The Times quoted her response as follows: “Listen, I’ve worn slacks since I was 15. I don’t own a dress except a formal. If he wants me to appear in a formal gown that’s okay with me. I’ll come back in slacks and if he puts me in jail I hope it will help to free women forever of anti-slackism.”
Hulick returned wearing slacks, but this time, she also brought with her Attorney William Katz. Katz was armed with citations supporting her argument that she had the right to appear in the attire of her choice.
Judge Guerin held her in contempt of court nevertheless, sentencing her to five days in jail. There, she was forced to wear a denim prisoners’ dress.
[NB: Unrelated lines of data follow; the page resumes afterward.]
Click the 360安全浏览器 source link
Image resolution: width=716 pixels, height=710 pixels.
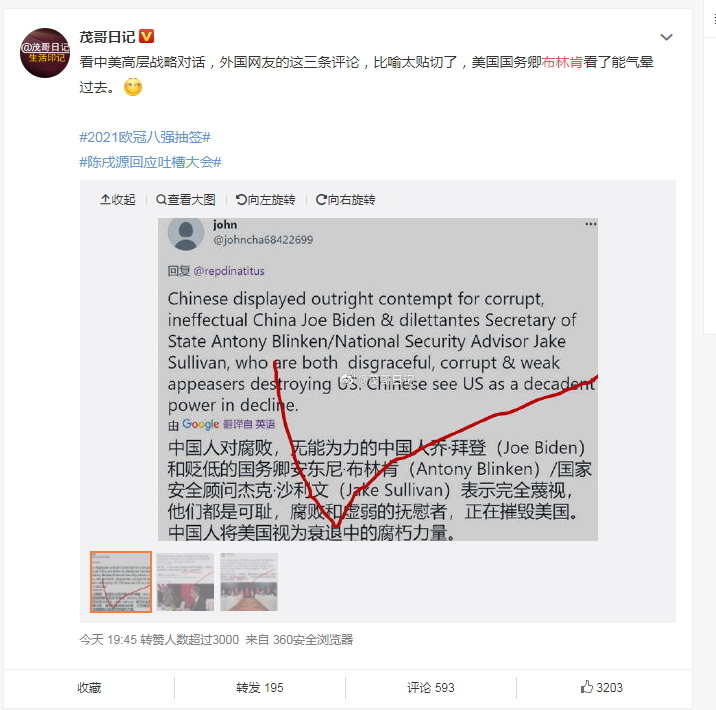(313, 640)
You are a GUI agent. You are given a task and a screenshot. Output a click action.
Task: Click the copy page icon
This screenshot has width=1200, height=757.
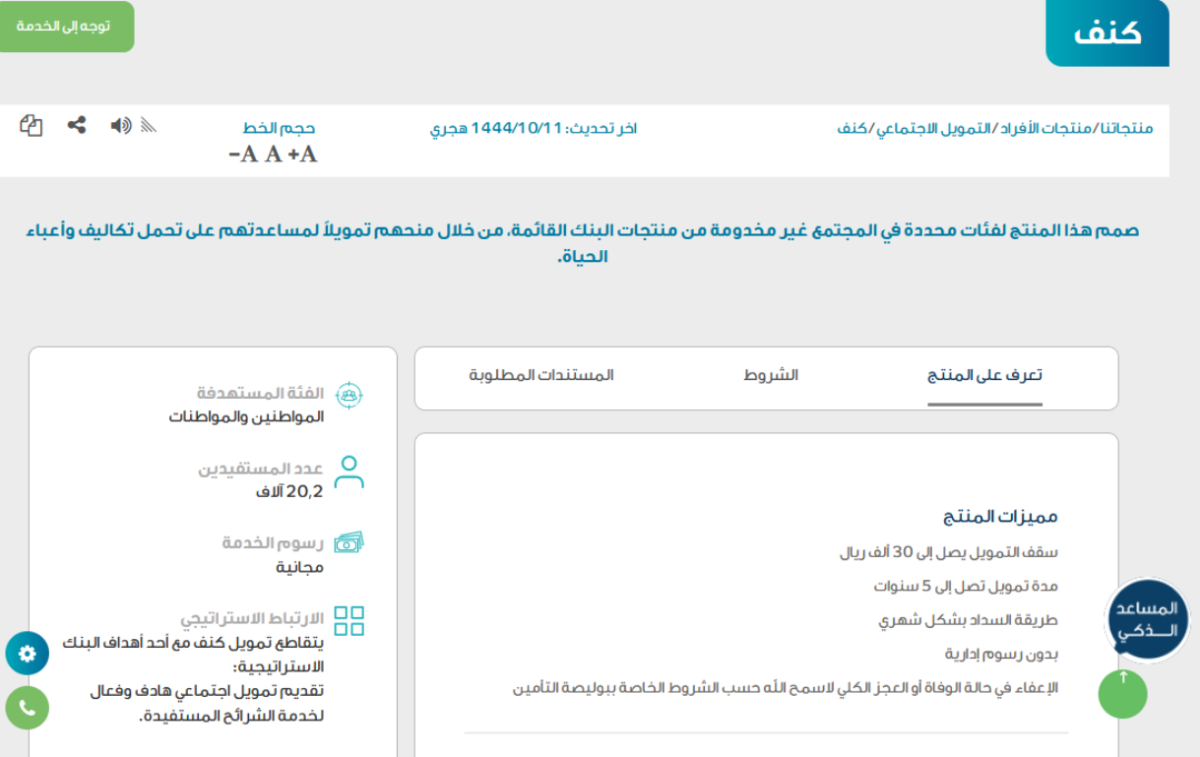pyautogui.click(x=31, y=126)
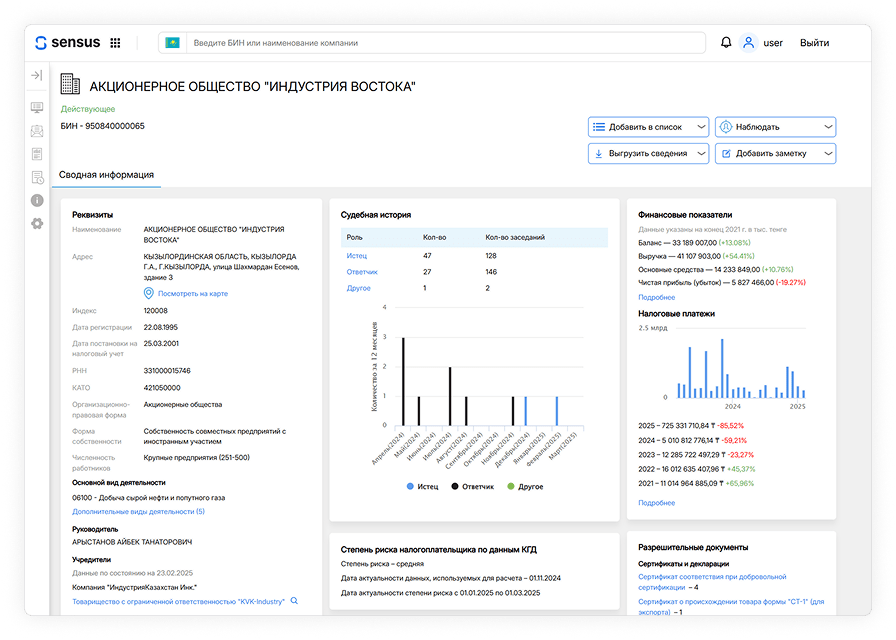This screenshot has width=896, height=640.
Task: Click Выйти to log out
Action: (814, 43)
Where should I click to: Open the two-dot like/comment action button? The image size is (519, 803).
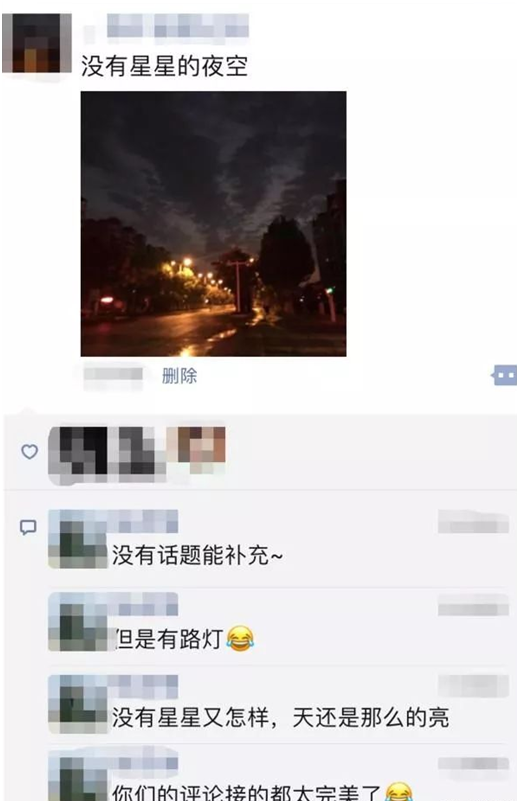pyautogui.click(x=504, y=375)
She was quickly released on her own recognizance, however, after her attorney declared they would be appealing the sentence.
As Hulick’s story garnered attention, hundreds of supporters sent letters of protest to the courthouse.
Finally, the Appellate Division overturned Judge Guerin’s contempt citation.
She continued to do amazing work throughout her career: In 1985, Lafayette College awarded her an honorary Doctor of Humanities degree “for her work as teacher, scientist and pioneer in the field of auditory therapy,” and in 1988, when she was 80, the Alexander Graham Bell Association for the Deaf awarded her the organization’s highest tribute, Honors of the Association.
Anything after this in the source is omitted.